Oren Biton

Personal information
- Full name: Oren Biton
- Date of birth: 16 June 1994 (age 32)
- Place of birth: Atlit, Israel
- Height: 1.84 m (6 ft 1⁄2 in)
- Position: Left-back

Team information
- Current team: Hapoel Haifa
- Number: 12

Youth career
- Hapoel Haifa

Senior career*
- Years: Team / Apps / (Gls)
- 2014–2016: Hapoel Haifa / 10 / (0)
- 2015–2016: → Hapoel Nazareth Illit (loan) / 35 / (2)
- 2016–2017: Ironi Kiryat Shmona / 28 / (0)
- 2017–2020: Hapoel Be'er Sheva / 70 / (1)
- 2020–2022: Beitar Jerusalem / 46 / (0)
- 2022–: Hapoel Haifa / 68 / (0)

International career
- 2016–2017: Israel U21 / 4 / (1)

= Oren Biton =

Israeli footballer

Oren Biton (or Bitton, אורן ביטון; born 16 June 1994) is an Israeli footballer who plays as a left-back for Hapoel Haifa.

==Early life==
Bitton was born in Atlit, Israel, to a family of Sephardic Jewish descent.

==Career==
On 10 May 2014, Biton made his debut for Hapoel Haifa, as a 85th-minute substitute for Or Ostvind in a 1–2 away loss against Maccabi Petah Tikva. In the 2014–15 season, Biton played only 9 game at the league.
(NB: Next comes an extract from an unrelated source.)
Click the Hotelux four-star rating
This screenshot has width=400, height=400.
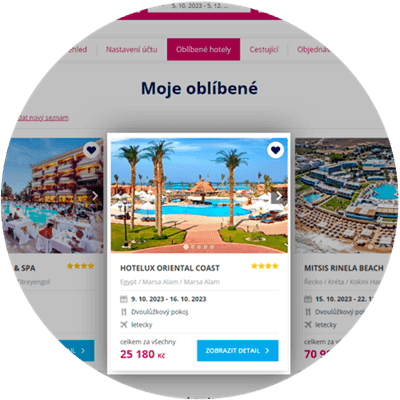265,266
Ahead of the 2015–16 season he was loaned to the Liga Leumit club Hapoel Nazareth Illit. On 11 March 2016, he received a red card against Maccabi Ahi Nazareth. On 11 April 2016, he scored his debut career goal in a 4–1 win against Hapoel Afula. Biton played 33 games and scored 2 goals.

On 15 June 2016, Biton signed for four years to Hapoel Ironi Kiryat Shmona. In Kiryat Shmona did his hacking and became important player at the club's line-up.

On 14 March 2017, he signed a contract for five years to Hapoel Be'er Sheva and will sign in 2017–18 season.

On 3 August 2020 signed in Beitar Jerusalem for couple of years.